Pienso que sea sobre todo una cosa, o mejor, una actitud de fondo la que podemos y
debemos aprender de Juan en estos tiempos, y es la esperanza. Sé que Juan de la Cruz ha
sido presentado con mayor frecuencia como «maestro de la fe», pero precisamente por eso
es también, inseparablemente, maestro de esperanza. Esta dimensión hoy es
particularmente importante porque a nuestro mundo le cuesta cada vez más esperar, mirar
al futuro con esperanza, una esperanza amplia, generosa, digna del hombre. Nosotros,
religiosos, no somos una excepción, es más, estamos más expuestos que el resto a este
riesgo del debilitamiento de la esperanza o de reducirla a horizontes de poco alcance, que
son el signo de una crisis también de nuestra capacidad de creer y de amar.
¿Cómo nos enseña Juan la esperanza? Aquí harían falta los mejores especialistas para
responder adecuadamente a esta pregunta (y aprovecho para dirigírosla a vosotros,
queridos hermanos profesores y estudiantes de este benemérito Instituto de espiritualidad
del Teresianum). Por parte mía, lo que puedo decir es que, cuando se lee Juan de la Cruz,
se tiene la neta sensación de encontrarnos ante un hombre que ha entendido no una cosa,
sino lo fundamental: es decir, que Dios es distinto de mí, y precisamente por esto, no estoy
rodeado solo de cosas o de personas que me remitan a la imagen de mí mismo o de mi
finitud. Juan tiene una respuesta a la pregunta contenida en una famosa brevísima poesía
de Ungaretti, que no por casualidad se titula Damnación: «Cerrado entre cosas mortales /
(también el cielo estrellado acabará) / ¿porqué anhelo a Dios?» La respuesta de Juan de la
Cruz podría ser: ¡precisamente por esto! Porque Dios no es nada de todo esto y porque tú,
hombre, eres más y vas más allá del recinto de todo lo que es mortal.
++++
- TAREA
En el texto sobre Juan de la Cruz, ¿qué título tiene la poesía de Ungaretti que se cita?

- ENTRADAS PROPORCIONADAS
++++
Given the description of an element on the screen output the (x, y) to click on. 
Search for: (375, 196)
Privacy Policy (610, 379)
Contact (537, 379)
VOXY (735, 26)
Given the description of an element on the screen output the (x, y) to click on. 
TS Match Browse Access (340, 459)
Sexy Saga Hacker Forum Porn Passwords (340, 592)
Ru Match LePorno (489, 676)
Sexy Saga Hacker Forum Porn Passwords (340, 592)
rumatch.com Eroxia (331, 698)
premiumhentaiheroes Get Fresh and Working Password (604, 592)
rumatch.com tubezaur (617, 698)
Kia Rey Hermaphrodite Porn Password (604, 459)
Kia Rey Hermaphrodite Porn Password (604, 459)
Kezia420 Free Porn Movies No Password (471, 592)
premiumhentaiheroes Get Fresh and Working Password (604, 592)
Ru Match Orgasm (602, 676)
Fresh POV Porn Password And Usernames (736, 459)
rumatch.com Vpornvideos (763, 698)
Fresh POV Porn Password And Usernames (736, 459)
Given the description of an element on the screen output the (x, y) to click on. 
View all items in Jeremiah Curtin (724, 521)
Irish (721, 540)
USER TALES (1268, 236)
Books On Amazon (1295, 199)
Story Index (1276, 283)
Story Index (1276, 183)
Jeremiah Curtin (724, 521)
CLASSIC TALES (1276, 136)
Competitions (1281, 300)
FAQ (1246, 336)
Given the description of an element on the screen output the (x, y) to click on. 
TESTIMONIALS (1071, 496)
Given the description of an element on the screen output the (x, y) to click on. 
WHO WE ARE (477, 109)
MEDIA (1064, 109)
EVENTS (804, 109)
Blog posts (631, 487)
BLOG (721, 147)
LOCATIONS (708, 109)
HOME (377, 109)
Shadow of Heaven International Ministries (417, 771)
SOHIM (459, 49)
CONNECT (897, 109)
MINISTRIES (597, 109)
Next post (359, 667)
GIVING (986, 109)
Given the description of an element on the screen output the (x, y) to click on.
++++
- RESPUESTA
Damnación.